Ultimately, the pressure to remove inefficiencies in
manufacturing has to come from competition: last week I noted that
inefficient firms still made high profits, and that also seemed to be
the case with the sample of textile firms studied by Bloom and his
co-authors. But this does not foreclose the possibility that removing
constraints on management quality will make things better. Certainly, if
and when regulatory and business environment constraints on Indian
manufacturing get relaxed, the availability of appropriately skilled
management will be critical.
How is this availability to be achieved? India has certainly
expanded graduate management education very rapidly. However, there are
problems of quality in many of the new institutions. Even in the best
management schools in India, the focus is very much on fast tracks to
success, typically through focusing on finance or marketing or general
management. Just as in the United States, classic roll-up-your-sleeves,
shop-floor management is quite neglected in India. However, for the US,
the issues are different: focusing on finance and marketing has taken
away from high-end innovation. This is why many Silicon Valley firms
still shy away from hiring MBAs, and prefer to train their managers with
customized in-house courses. Such courses are difficult for smaller
firms to afford, though, and will not provide the large-scale solution
that India needs.
Indian manufacturing, if my reading of the evidence is right,
needs basic managerial training, and lots of it – not just for
fast-track executives, but for every level from factory supervisors on
up. The implication is that not all of this training has to be in the
form of MBA degrees or equivalents. Indeed, short certificate courses
are probably best suited for many of the skill gaps that lead to basic
inefficiencies on the shop floor. Given the shortage of faculty, the
solution is going to have to include development of online materials
that can be accessed by large numbers.
One can envisage this effort originating at the level of
individual industries, since manufacturing processes can be quite
specific to the nature of the product. Of course, there are many
management techniques that are more generic, such as basic accounting or
inventory tracking. The Indian information technology industry is well
known for training its workers, most of whom are skilled professionals,
and for using global standards of certification. In their case, they
were able to generate the cash flow needed for internally supporting
such efforts, but some kind of tax credits may be a good idea for
manufacturing.
One hopeful example is the Munjal Global Manufacturing Institute,
at the Indian School of Business’s Mohali (Punjab) campus.

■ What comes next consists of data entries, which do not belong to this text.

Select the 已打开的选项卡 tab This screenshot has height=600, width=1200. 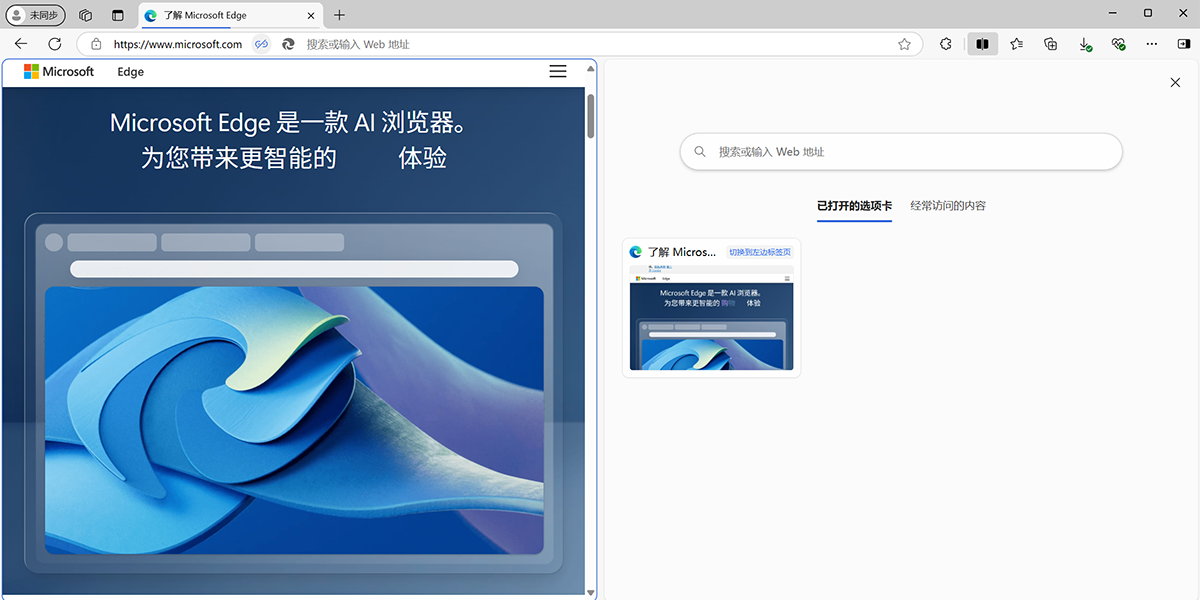(854, 205)
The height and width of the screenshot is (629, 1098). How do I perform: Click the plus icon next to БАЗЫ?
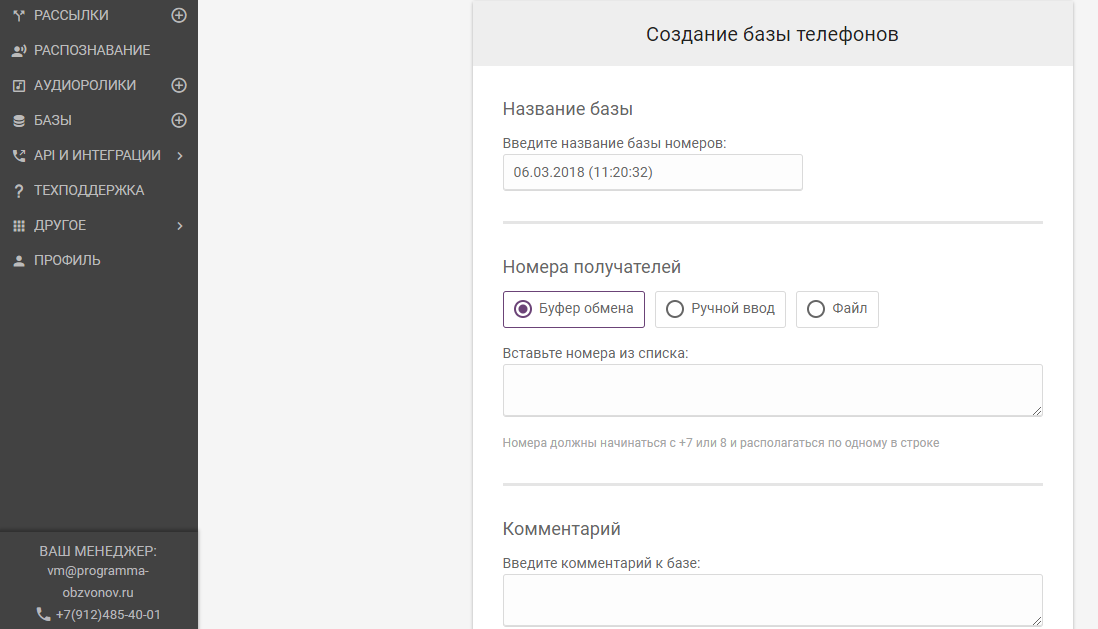pyautogui.click(x=179, y=120)
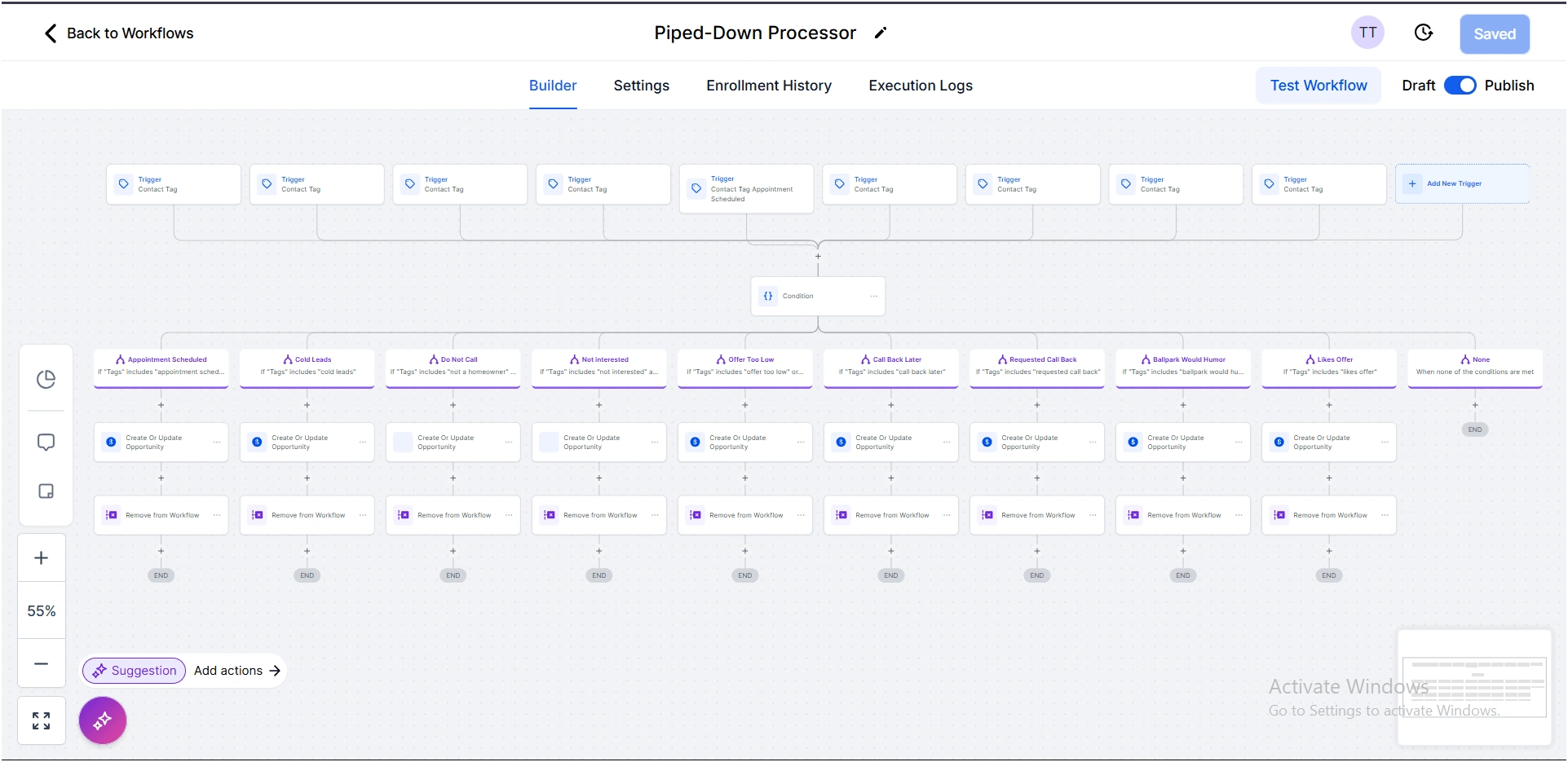Image resolution: width=1568 pixels, height=762 pixels.
Task: Go back to Workflows
Action: (x=119, y=33)
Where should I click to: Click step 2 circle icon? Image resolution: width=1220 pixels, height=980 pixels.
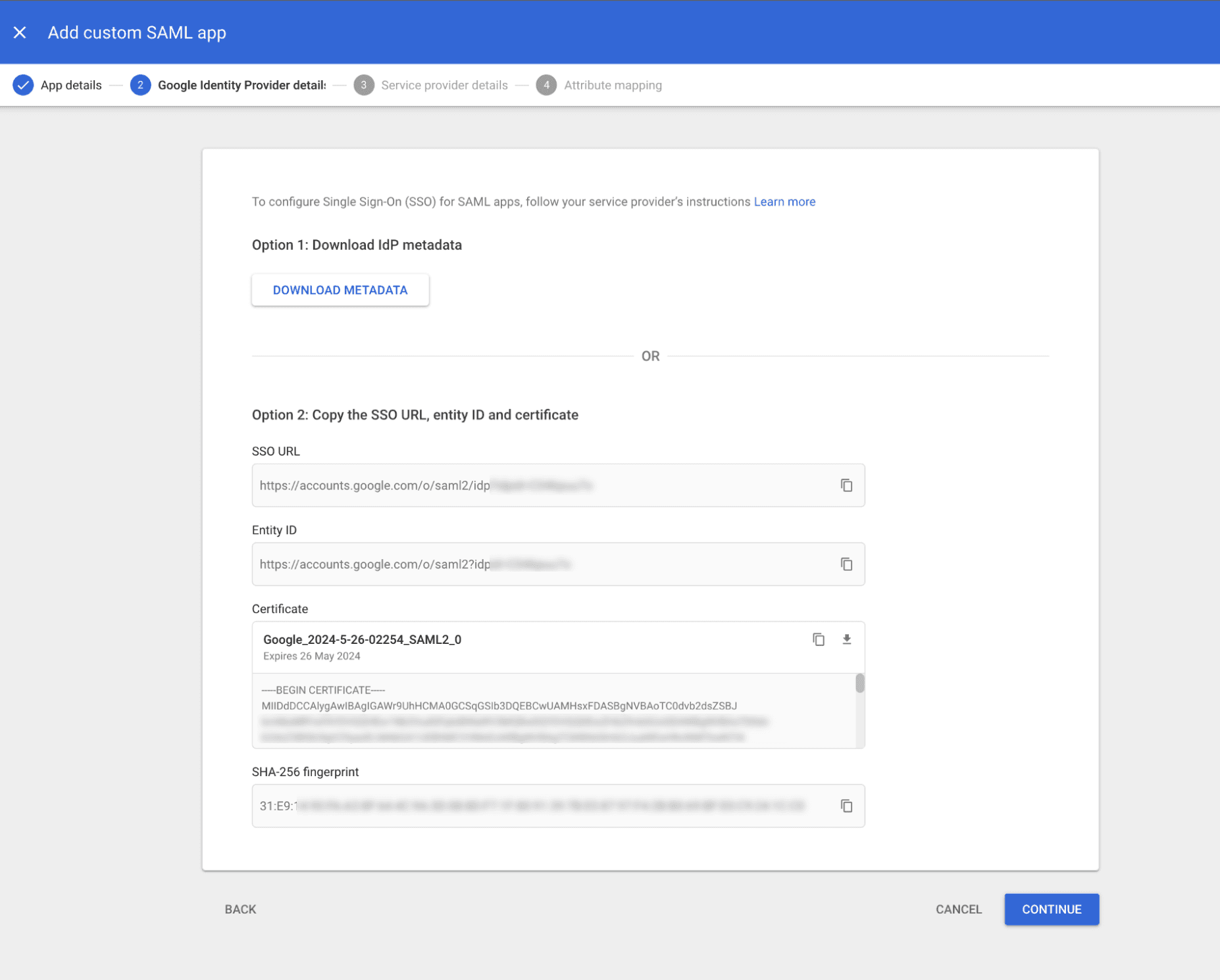tap(140, 86)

This is
being developed in collaboration with the Massachusetts Institute of
Technology, and will probably be aimed at the high end of the market,
but it may provide a role model for mid-market offerings. The key is for
industry to be involved in shaping the curriculum and working with
faculty (preferably including ex-managers), so that the connection to
shop floor challenges remains strong.
Programs that pull in experienced
manufacturing managers from around the world to share their knowledge
will also be more valuable. Of course, creating and delivering such
programs has its own management challenges and constraints, but a start
has to be made, otherwise national policy goals will remain pipe dreams.